------ Dataset excerpts ------

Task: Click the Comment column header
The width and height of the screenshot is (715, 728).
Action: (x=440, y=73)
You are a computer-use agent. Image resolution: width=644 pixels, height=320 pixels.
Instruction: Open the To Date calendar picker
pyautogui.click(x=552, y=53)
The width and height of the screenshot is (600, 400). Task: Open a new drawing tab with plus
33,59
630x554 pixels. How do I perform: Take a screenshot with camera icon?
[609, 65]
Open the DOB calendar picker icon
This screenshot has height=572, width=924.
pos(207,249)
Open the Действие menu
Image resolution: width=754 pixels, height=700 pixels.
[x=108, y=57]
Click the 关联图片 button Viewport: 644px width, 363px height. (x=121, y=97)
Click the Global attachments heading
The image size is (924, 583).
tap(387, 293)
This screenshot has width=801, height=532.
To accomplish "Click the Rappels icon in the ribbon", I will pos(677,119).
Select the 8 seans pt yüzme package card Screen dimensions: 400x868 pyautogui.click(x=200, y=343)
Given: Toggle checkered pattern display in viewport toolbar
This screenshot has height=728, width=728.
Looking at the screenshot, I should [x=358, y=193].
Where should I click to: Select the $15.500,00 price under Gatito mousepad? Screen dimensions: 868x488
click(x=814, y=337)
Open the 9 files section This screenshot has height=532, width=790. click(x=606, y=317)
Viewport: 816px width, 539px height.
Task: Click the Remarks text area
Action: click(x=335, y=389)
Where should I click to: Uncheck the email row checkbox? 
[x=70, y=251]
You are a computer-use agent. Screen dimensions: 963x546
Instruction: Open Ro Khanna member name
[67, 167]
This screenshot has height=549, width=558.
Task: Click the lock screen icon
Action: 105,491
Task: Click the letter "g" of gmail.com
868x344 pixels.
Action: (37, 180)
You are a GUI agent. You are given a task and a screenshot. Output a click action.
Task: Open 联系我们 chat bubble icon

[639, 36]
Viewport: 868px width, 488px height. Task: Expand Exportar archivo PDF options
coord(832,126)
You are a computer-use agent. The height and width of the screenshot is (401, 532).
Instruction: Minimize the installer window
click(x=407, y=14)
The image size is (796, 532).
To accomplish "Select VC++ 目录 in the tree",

------

▶ **Task requirements**
Using the data above, repeat exactly the lines that begin at the line with "Given: Toggle checkered" and end at the line with "The image size is (796, 532).", both ends included.

▶ **Answer section**
Given: Toggle checkered pattern display in viewport toolbar
This screenshot has height=728, width=728.
Looking at the screenshot, I should [x=358, y=193].
Where should I click to: Select the $15.500,00 price under Gatito mousepad? Screen dimensions: 868x488
click(x=814, y=337)
Open the 9 files section This screenshot has height=532, width=790. click(x=606, y=317)
Viewport: 816px width, 539px height.
Task: Click the Remarks text area
Action: click(x=335, y=389)
Where should I click to: Uncheck the email row checkbox? 
[x=70, y=251]
You are a computer-use agent. Screen dimensions: 963x546
Instruction: Open Ro Khanna member name
[67, 167]
This screenshot has height=549, width=558.
Task: Click the lock screen icon
Action: 105,491
Task: Click the letter "g" of gmail.com
868x344 pixels.
Action: (37, 180)
You are a GUI agent. You are given a task and a screenshot. Output a click action.
Task: Open 联系我们 chat bubble icon

[639, 36]
Viewport: 868px width, 488px height. Task: Expand Exportar archivo PDF options
coord(832,126)
You are a computer-use agent. The height and width of the screenshot is (401, 532).
Instruction: Minimize the installer window
click(x=407, y=14)
The image size is (796, 532).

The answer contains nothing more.